The standard for what constitutes sexual harassment and gender-based discrimination need not be left to debate. This standard has been determined by judicial and legislative bodies nation-wide—and, in New York City, this standard happens to be among the most protective for victims in this country.

New Yorkers are protected from discrimination and harassment in the workplace primarily under three different laws—Title VII of the Civil Rights Act of 1964 (“Title VII”), the New York State Human Rights Law (the “NYSHRL”), and the New York City Human Rights Law (the “NYCHRL”). Of these laws, the NYCHRL generally offers the most expansive protections for victims. Among these statutes’ various distinctions, is the burden of proof placed on a victim to establish that she has suffered sexual harassment or discrimination in the workplace.

The NYCHRL places less of a burden on potential victims of harassment or discrimination in the workplace than its state or federal counterparts. By way of example, under Title VII—the federal analogue to the NYCHRL—the standard for sexual harassment requires that the harassment “be sufficiently severe or pervasive ‘to alter the conditions of the victim’s employment and create an abusive working environment.’”[1] Originally, the NYCHRL was applied under the same standard as Title VII for determining liability—requiring that a victim demonstrate that the alleged misconduct was either “severe or pervasive” to state a claim for sexual harassment or discrimination.[2]

In 2009, the bar for establishing liability for sexual harassment under the NYCHRL was lowered when it was held by the Appellate Division for the Supreme Court of New York, First Judicial Department, that a potential victim of sexual harassment need only demonstrate that she is treated “less well” than other employees.[3] There, the Court found that the NYCHRL is to be construed more liberally than its state or federal counterparts, particularly in light of the NYCHRL’s “‘uniquely broad and remedial purposes.’”[4]

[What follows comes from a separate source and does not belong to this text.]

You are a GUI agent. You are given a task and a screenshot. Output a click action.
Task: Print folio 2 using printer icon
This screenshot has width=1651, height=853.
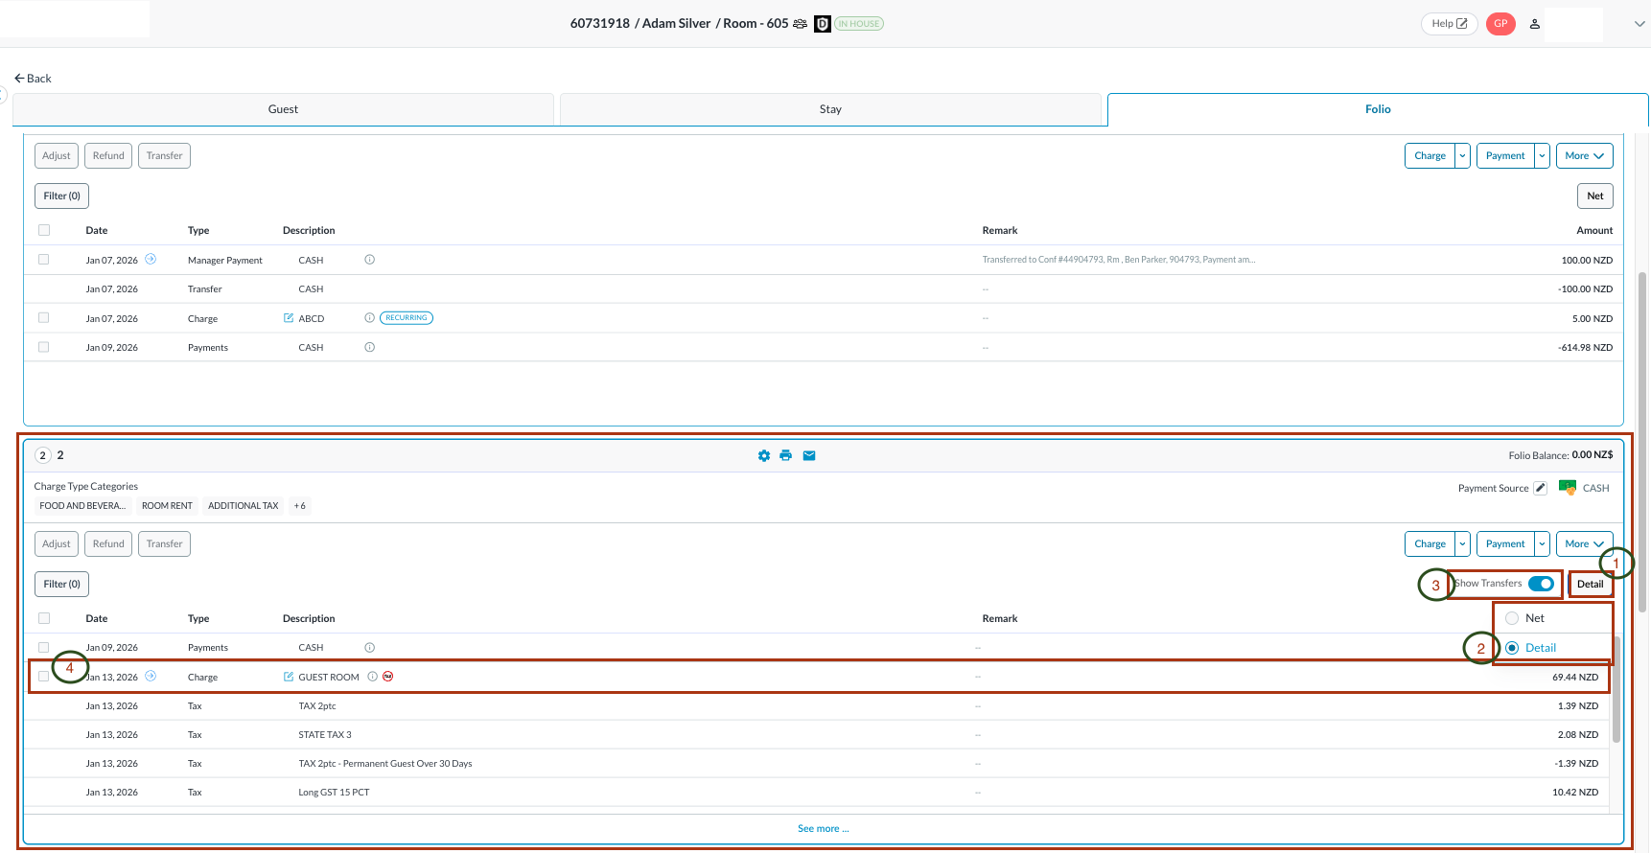coord(786,456)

As the Court explained, “[t]he ‘severe or pervasive’ rule has resulted in courts ‘assigning a significantly lower importance to the right to work in an atmosphere free from discrimination’ than other terms and conditions of work” and “[t]he rule (and its misapplication) has routinely barred the courthouse door to women who have, in fact, been treated less well than men because of gender.”[5]Accordingly, as a result of the more expansive “less well” standard, a victim may still have a claim for sexual harassment under the NYCHRL even if the alleged misconduct is neither “severe” nor “pervasive.”[6]

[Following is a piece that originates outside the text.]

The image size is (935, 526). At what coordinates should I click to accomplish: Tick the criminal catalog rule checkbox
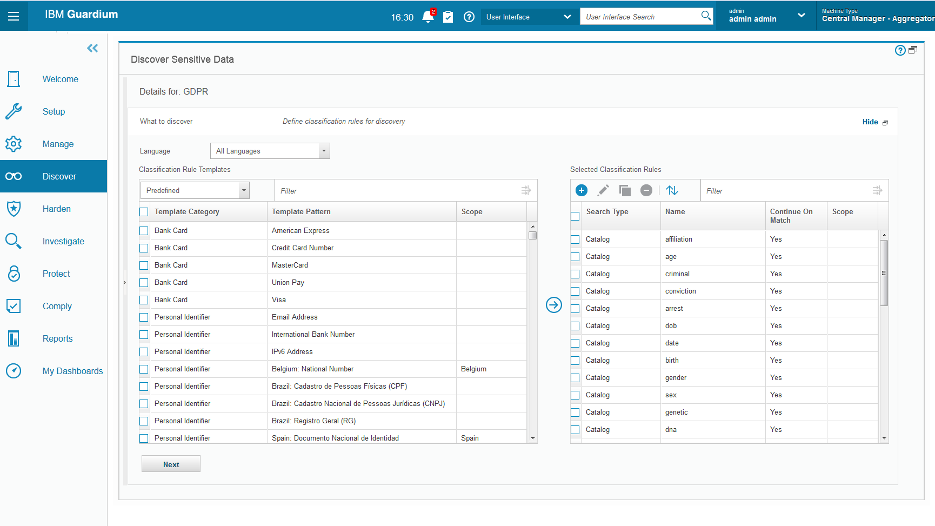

“For NYCHRL liability, therefore, the primary issue for a trier of fact in harassment cases, as in other terms and conditions cases, is whether the [victim] has proven by a preponderance of the evidence that [she] has been treated less well than other employees because of [her] protected status.”[7] The inclusivity of this standard has garnered the attention of states such as California, where the California State Legislature is questioning whether their own anti-discrimination laws should be amended to implement a more victim-centered approach.[8] It is imperative that sexual harassment and discrimination victims in New York City seeking justice for their claims be aware of their rights under the NYCHRL, and the standard by which those rights are enforced.


[1] Meritor Sav. Bank, FSB v. Vinson, 477 U.S. 57, 67 (1986) (citation omitted).

[2] Williams v. New York City Hous. Auth., 61 A.D.3d 62, 73 n.15 (1st Dep’t 2009).

[3] Id. at 78.

[4] Id. at 67-78.

[5]  Id. at 73.

[6] Id. at 68-78.

[7] Henvill v. Metropolitan Transp. Auth., 2017 N.Y. Misc. Lexis 2837, at *22 (N.Y. Sup. Ct. July 21, 2017) (quoting Williams, 61 A.D.3d at 78) (emphasis added).